All over the news in Germany last weekend was a reply by the German Ministry of Finance to an inquiry in parliament. The Ministry announces that Bitcoins are officially recognized. Some weeks ago already the German Federal Financial Supervisory Authority (BaFin) amended a guidance to the definition of “financial instruments“ in the German Banking Code and stated that Bitcoins are financial instruments. Through this official recognition and definition of Bitcoins Germany has become the first country in the world that sets clear-cut rules for Bitcoins.
However, there are some drawbacks: Bitcoin companies must meet strict standards as they are now in principle regarded as financial service companies which must be licensed and will be supervised by BaFin. Inter alia the following conditions must be met:
- Initial capital of 730.000 Euros
- Management must be professionally qualified
- A detailed business plan must be submitted
- Capital adequacy standards must be met
- AML mechanisms must be implemented
- Reports must be submitted to BaFin regularly
With regard to the first criterion and including all other necessary expenses start-up costs should be somewhere near 1 million Euros. Yearly operating costs would also be fairly high.
On the other hand, however, Germany‘s clear-cut rules should facilitate access of Bitcoin companies to venture capital as VC companies now deal with a manageable regulatory environment. Especially Berlin is full of innovative start-ups and also has huge pools of venture capital.
In addition, cooperation with banks should be more easily conceivable as banks can now place Bitcoin companies in the regulatory framework and know what standards they must fulfill.
Other digital currencies (e.g. Ripples, Litecoins etc.) are also classified as financial instruments.
Operating without the necessary license is punishable as a criminal offense. Having a license permits doing business in other countries of the European Economic Area (the EU plus Norway, Iceland and Liechtenstein) through the European financial passport scheme although it is not quite clear how this will work as long as other European countries have not classified Bitcoins.

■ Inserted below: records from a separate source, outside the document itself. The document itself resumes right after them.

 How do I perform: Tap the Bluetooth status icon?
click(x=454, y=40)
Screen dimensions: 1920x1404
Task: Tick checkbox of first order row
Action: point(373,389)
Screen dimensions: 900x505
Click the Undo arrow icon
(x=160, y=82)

BaFin may grant exemptions from some of the above mentioned rules. It appears overly zealous to apply rules which are tailored to the “traditional“ finance industry with a daily turnover in the trillions to a budding industry with a total global market capitalization of about one billion. This would probably need to be addressed on a political level though. The Merkel government has recently indicated that it is willing to support start-up companies in areas of technological innovation.

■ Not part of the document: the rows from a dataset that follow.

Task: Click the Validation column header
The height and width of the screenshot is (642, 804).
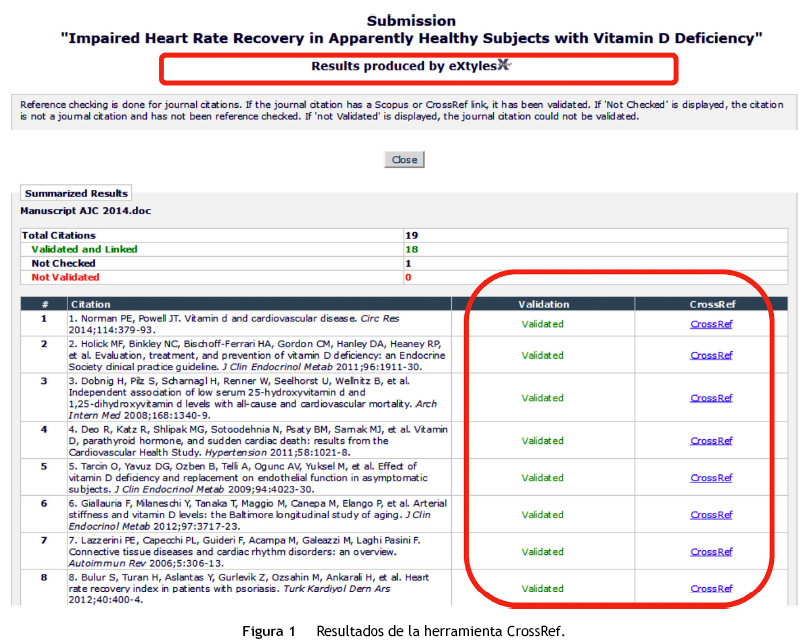Action: click(x=543, y=304)
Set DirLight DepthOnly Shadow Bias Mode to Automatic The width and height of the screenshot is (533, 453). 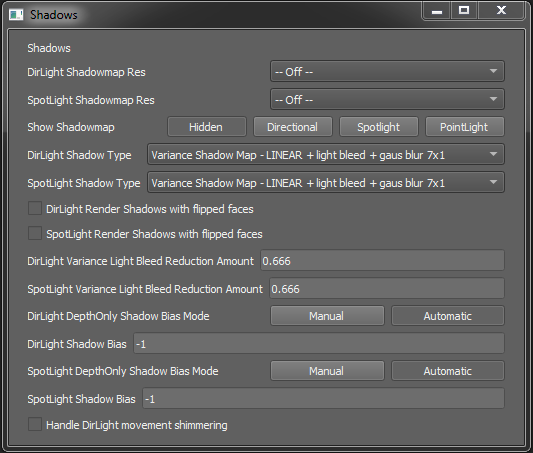pyautogui.click(x=448, y=316)
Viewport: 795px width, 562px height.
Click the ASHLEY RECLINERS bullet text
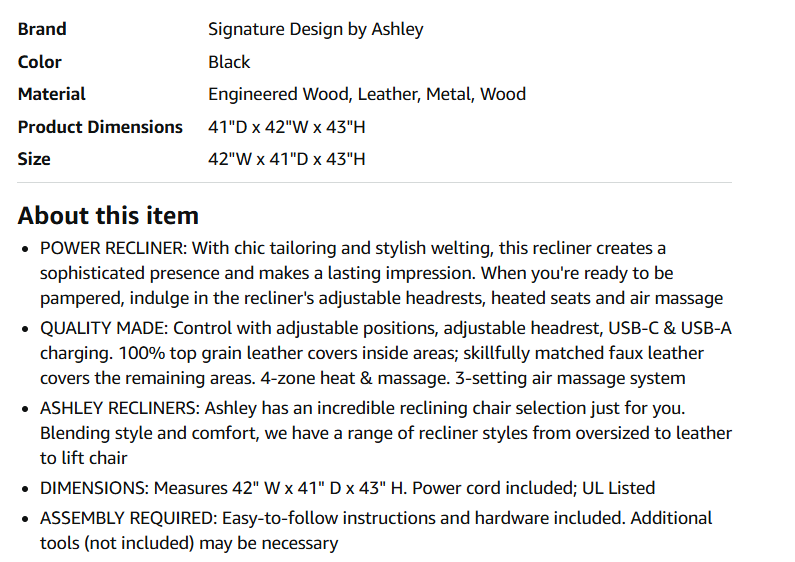(386, 433)
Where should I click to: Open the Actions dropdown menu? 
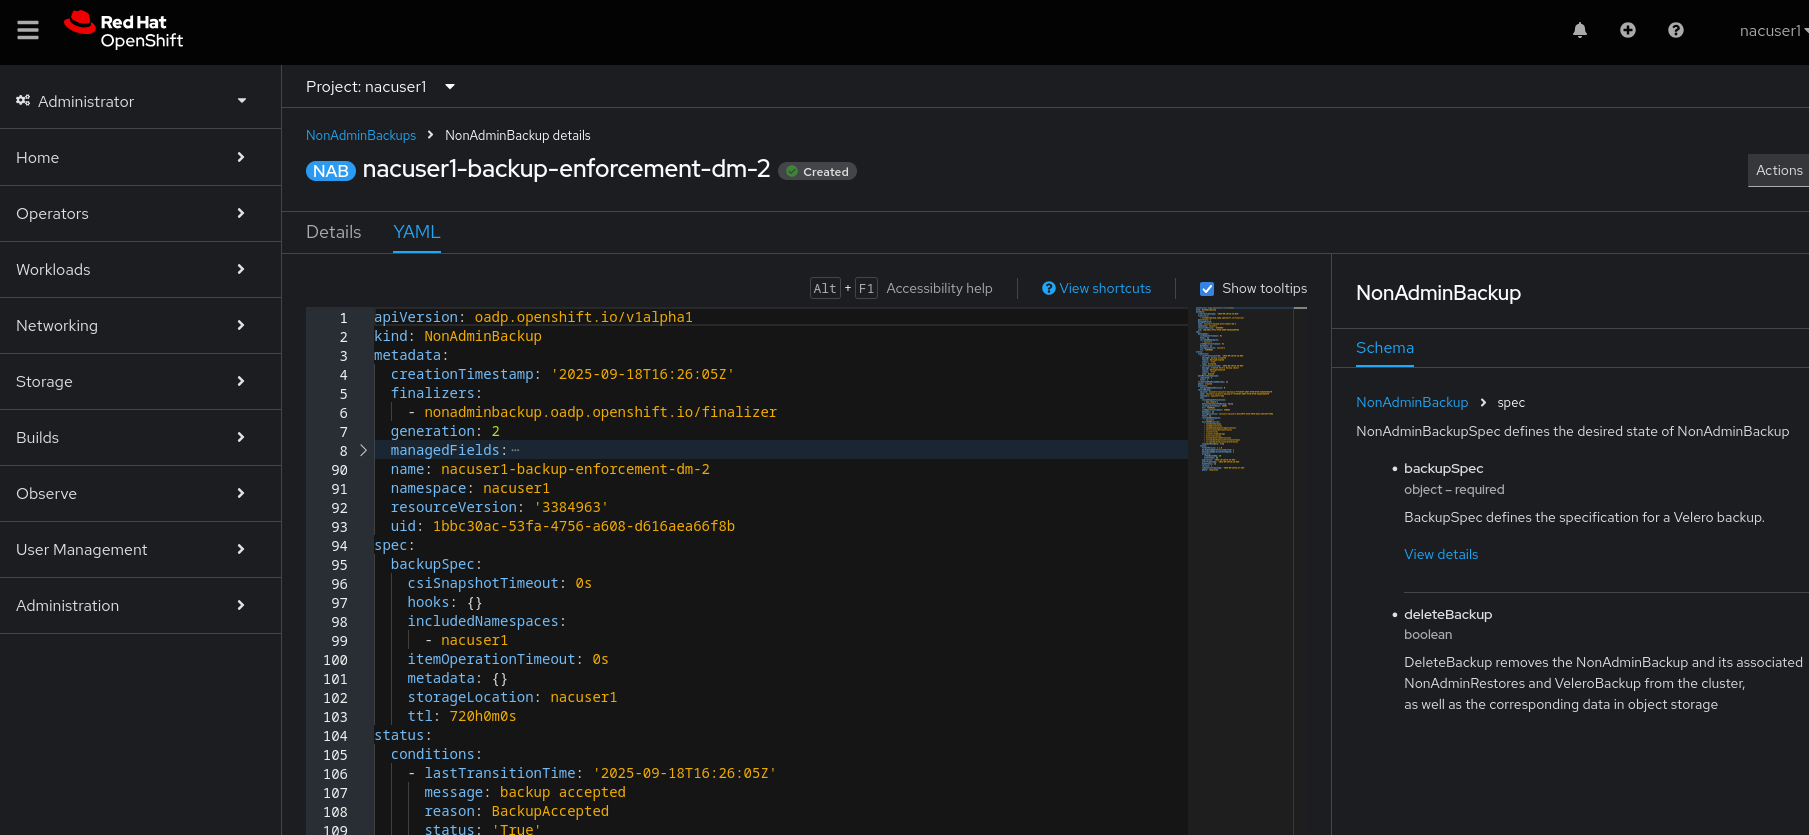click(1778, 171)
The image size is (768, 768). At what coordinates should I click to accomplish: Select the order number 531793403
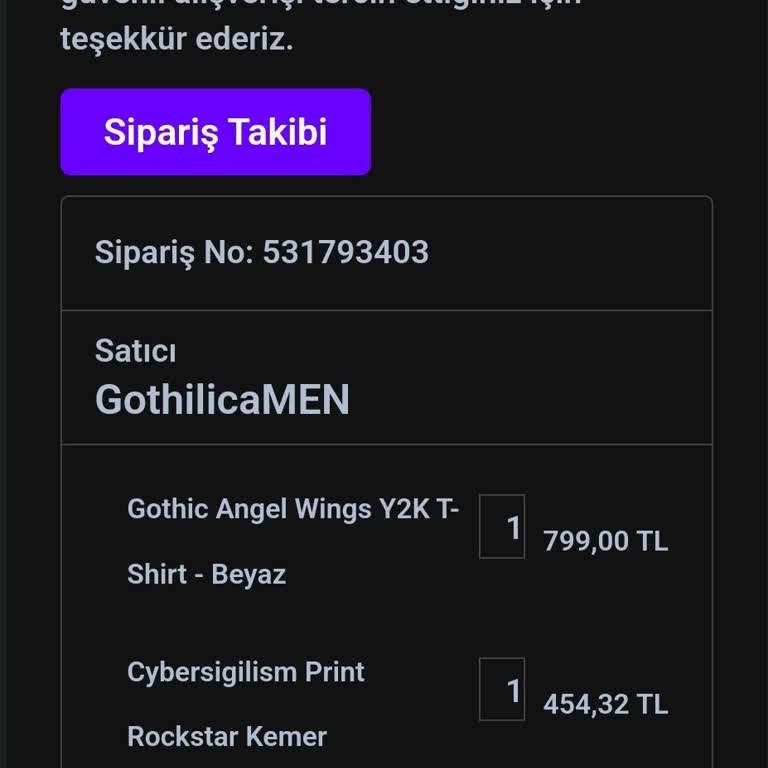click(345, 252)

In addition, “financial instruments“ is an extremely broad term which comprises shares as well as credit default swaps and therefore may justify further adaptations based on the specific features inherent to a particular financial instrument.
Through this move the global discussion has become more complicated. Germany straightforwardly says Bitcoins are financial instruments, in the United States FinCEN says they are a “virtual currency“, the Commodity Futures Trading Commission says they are a “commodity”, and a judge in Texas has no doubts they are simply “money“, and in Thailand the central bank says they don‘t know what it is and therefore it‘s illegal. Time for regulators to come together and reach consensus.
Despite these open questions Germany has taken a huge and bold step. It will be very exciting to see how other financial centres like London, Switzerland, Singapore and the US now position themselves.